Maintaining friendships while living with terminal illness is hard. After my husband was diagnosed with ALS, we were in a different place in life than our peers. And as Todd’s disability progressed, it became increasingly difficult to connect.
For many people, after an ALS diagnosis and during the initial stages of the disease, people rally support. But in our fix-it culture, when an illness is incurable and grief has no end date, what is there left to do? After weeks of ALS madness become months, and then years, some friends drift away. They have their own lives, their own problems, and healthy people want to be active.
Most friendships are grounded in physical proximity. People are often friends with those who move in the same circles — at work, at church, or in clubs and organizations. But people with severe disabilities and their caregivers are mostly at home.

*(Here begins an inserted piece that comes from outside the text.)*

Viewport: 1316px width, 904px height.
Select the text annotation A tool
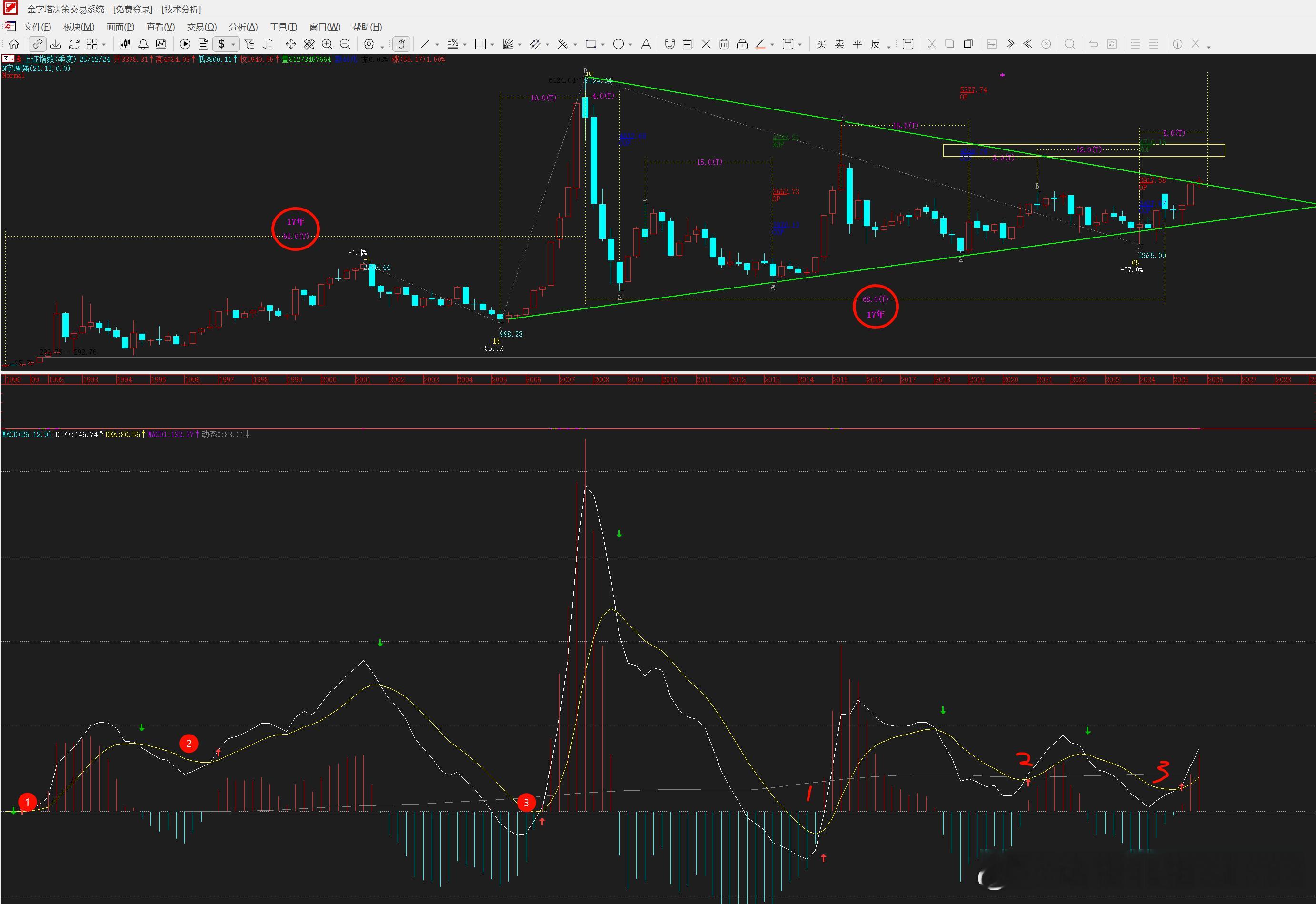click(646, 44)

People sometimes apologize for talking about their problems that seem less severe than what we are dealing with. “It’s fine,” I say. “I don’t relate to people who don’t have problems.”

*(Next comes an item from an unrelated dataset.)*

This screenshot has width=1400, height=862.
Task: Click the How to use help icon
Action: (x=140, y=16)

While most aren’t dealing with terminal illness, I find that I connect with others who know the hardness of life in different ways. And I don’t always want to talk about the hard and sad — sometimes it’s nice to escape my current reality in lighthearted conversation.
A dear friend visited a couple weekends ago. She’s made the seven-hour trip most years since we moved near my family after Todd’s diagnosis. She wasn’t planning on visiting us this summer out of concern for Todd’s health, but when we chatted on the phone, I found out that she’s been social distancing and she was going to be vacationing with her parents in a cabin just two hours from us. With our encouragement, she decided to extend her vacation and drive farther north to see us.
It was fun to hang out with an old friend who knew us in our golden years before Todd had ALS.
She was a part of our lives when Todd and I first met and when we were getting to know each other. She was a part of our wedding. She became an auntie to our babies. She knew the Todd and Kristin who were optimistic and hopeful for the future. She knew us as a couple that hosted events. She knew Todd when he was an excellent cook. She had seen his craftsmanship in our home renovation. She knew our passions, our dreams. Life was so different then.
During her visit last weekend, we laughed as we reminisced, and we created new memories.
It’s not easy to be friends with those who face terminal illness and progressive disability, so I’m especially thankful for a few friends who have remained a part of our lives.
Another dear friend and I keep in touch by phone and email. We talked the other day, and while our conversation started lightly, I realized I needed to process a scary incident.
Todd aspirated on his own saliva while reclined back in his chair, and for a few moments he couldn’t breathe, cough, or talk. The incident understandably shook him — and it upset me.
My friend empathetically listened as I processed my fear and sadness.
“I wish there was something I could do,” she said.
“There’s nothing anyone can do,” I said with tears in my eyes. “But thank you for listening. There aren’t many people who want to listen to me process this for a decade.”